**** Texto da página ****

Não foi só a pressão da FIFA. Foi, principalmente, um movimento antigo, encabeçado pelas próprias iranianas apaixonadas por futebol. E deu certo: mulheres poderão assistir às partidas das eliminatórias para a Copa do Mundo de futebol masculino na República Islâmica em outubro, conforme noticiou a agência de notícias oficial da IRNA.

“As mulheres podem ir ao estádio Azadi, em Teerã, para assistir à partida entre a seleção nacional do Irã e o Camboja, em outubro, para a eliminatória da Copa do Mundo do Catar”, afirmou o vice-ministro do Esporte, Jamshid Taghizadeh, segundo o IRNA.

**** Dados apresentados ****

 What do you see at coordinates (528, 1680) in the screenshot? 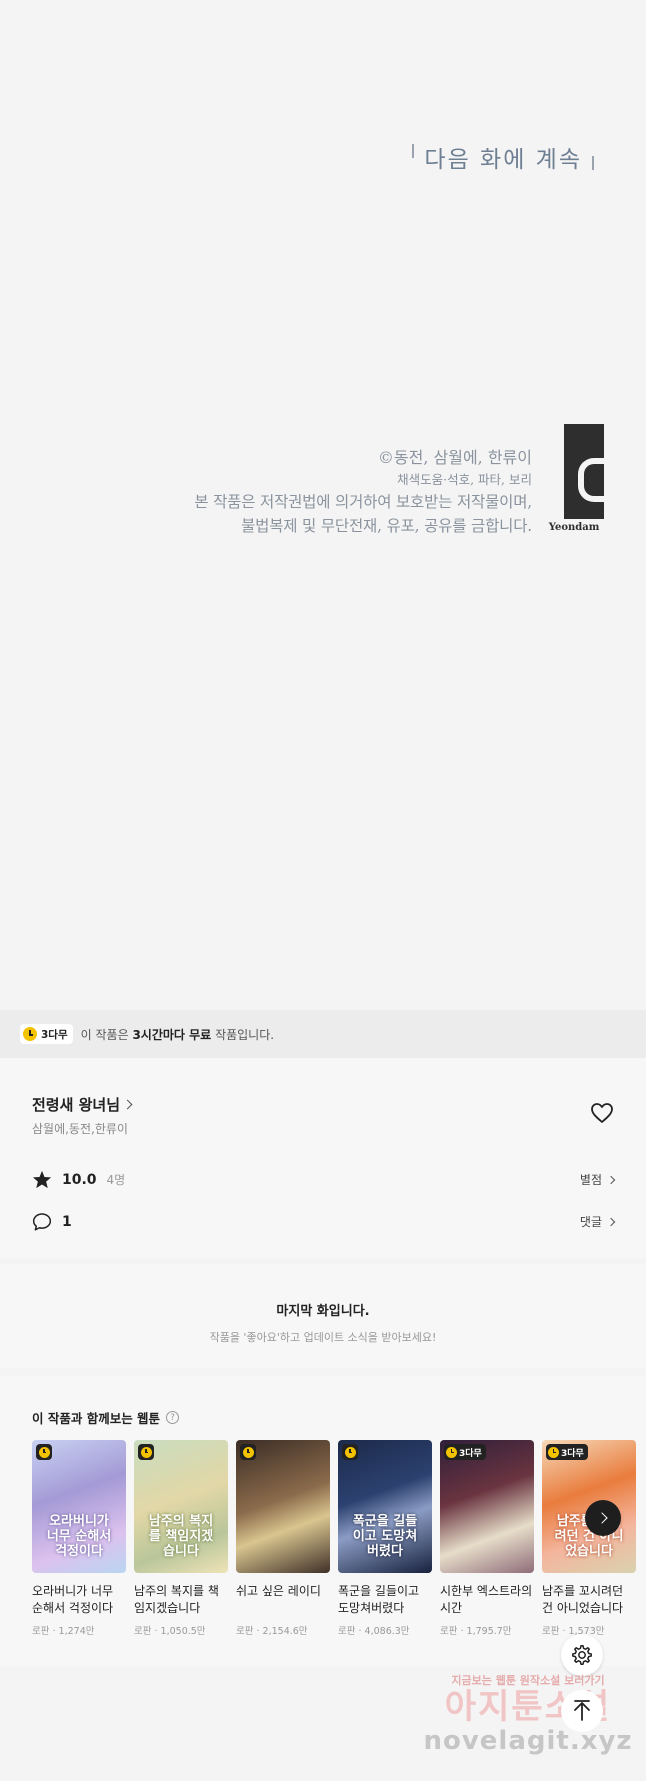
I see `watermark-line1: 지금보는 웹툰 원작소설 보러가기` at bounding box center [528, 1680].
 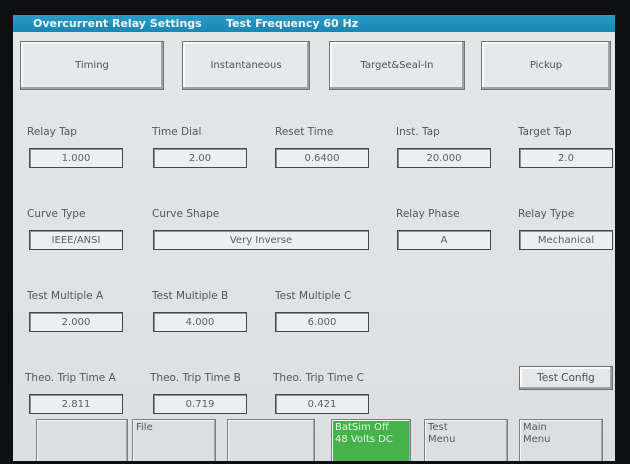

****

* Problemas a resolver:
1. Traduza para o inglês a seguinte frase do texto sobre a presença de mulheres nos estádios do Irã: "Foi, principalmente, um movimento antigo, encabeçado pelas próprias iranianas apaixonadas por futebol."
2. Prossiga com o texto sobre a presença de mulheres nos estádios do Irã a partir do ponto em que ele termina.

* Respostas por tarefa:
1. It was, above all, a long-standing movement, led by the soccer-loving Iranian women themselves.

2.
Em junho destaquei aqui que a FIFA tinha, finalmente, se posicionado com relação à proibição de mulheres nos estádios iranianos. Ela abraçou um movimento que começou no país e ganhou o mundo, pedindo liberdade de escolha às iranianas que querem acompanhar futebol.

É sempre bom destacar que os artigos 3 e 4 do estatuto da FIFA apontam o compromisso da entidade com os direitos humanos e a luta contra discriminação de qualquer tipo – explicitando a questão de gênero –, pela igualdade e neutralidade. Mas nem sempre a entidade olha para o próprio estatuto.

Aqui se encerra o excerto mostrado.